--- Begin RECORDS SHOWN ---
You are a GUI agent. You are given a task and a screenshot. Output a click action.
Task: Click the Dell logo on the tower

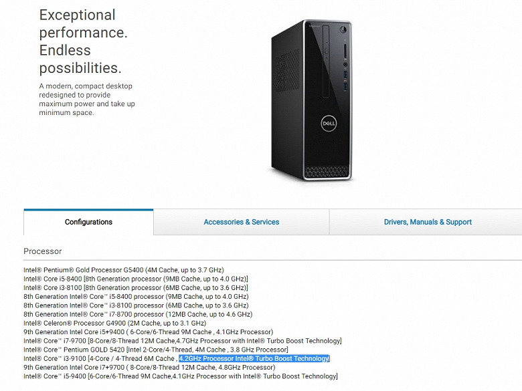(x=329, y=125)
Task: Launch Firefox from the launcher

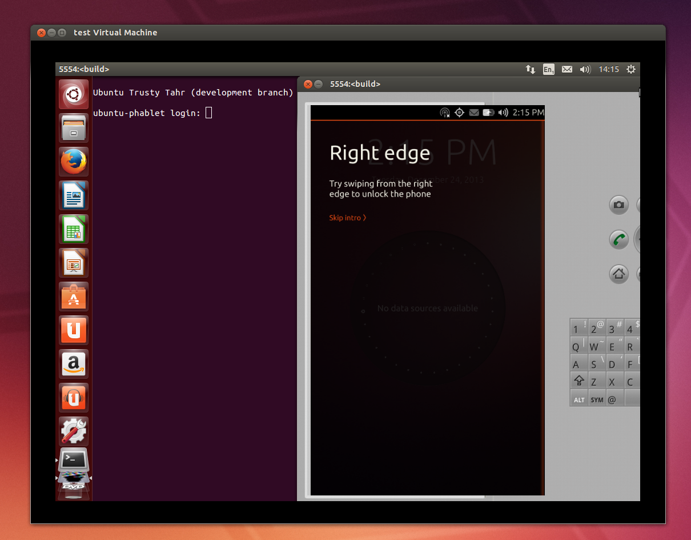Action: (74, 162)
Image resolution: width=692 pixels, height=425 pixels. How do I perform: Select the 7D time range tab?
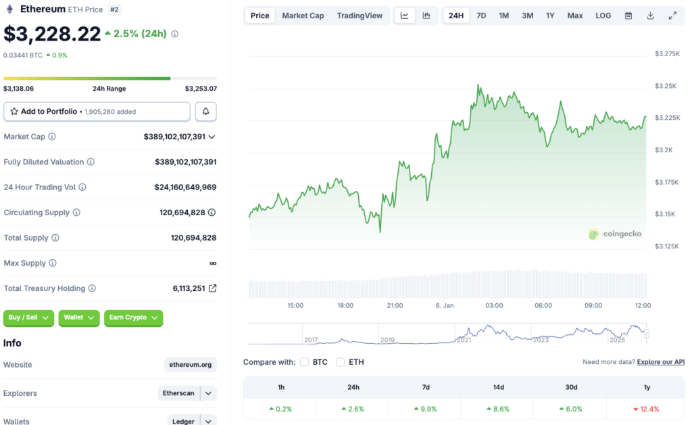[x=480, y=15]
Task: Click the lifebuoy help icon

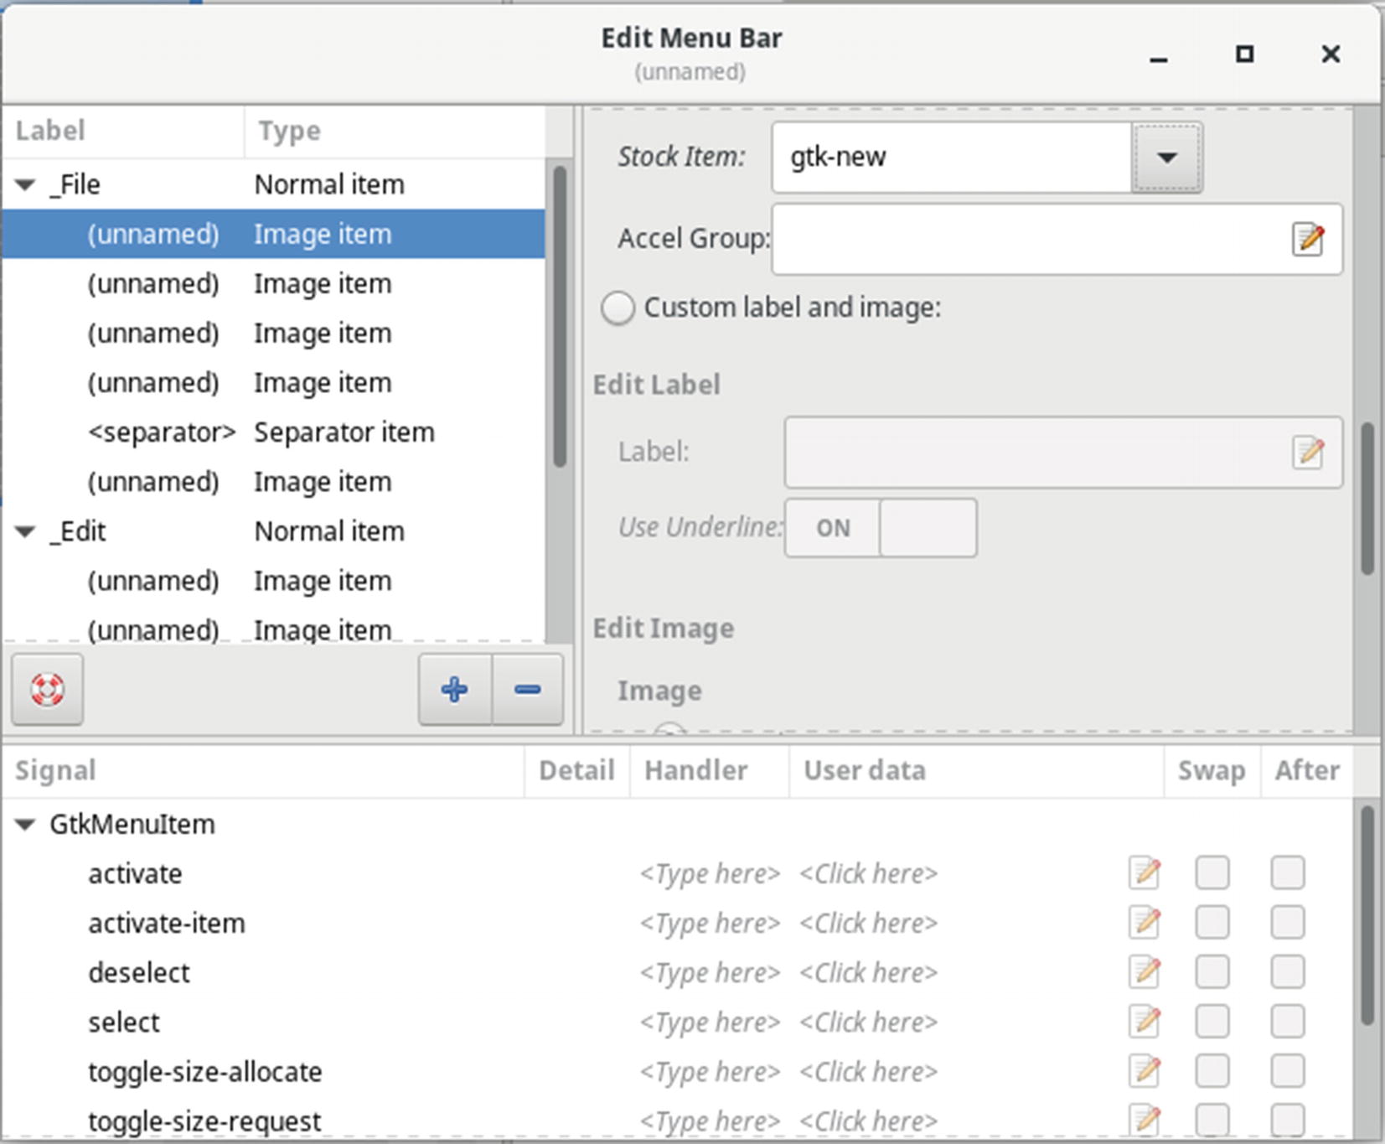Action: pos(48,690)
--- End RECORDS SHOWN ---
▶ _STATED EXERCISE_
Please rewrite all of the items above in full, multiplying every coordinate in their answers by 1.4 and rounding to whole numbers, with halves rounded up. Leave the pictures out.

▶ _RESPONSE TO THIS EXERCISE_
You are a GUI agent. You are given a task and a screenshot. Output a click action.
Task: Click the Dell logo on the tower

(x=461, y=175)
Task: Launch Firefox from the launcher

Action: (104, 227)
Image resolution: width=692 pixels, height=425 pixels. How do I perform: Select the 7D time range tab?
[x=672, y=21]
Task: Click the lifebuoy help icon

Action: pos(67,966)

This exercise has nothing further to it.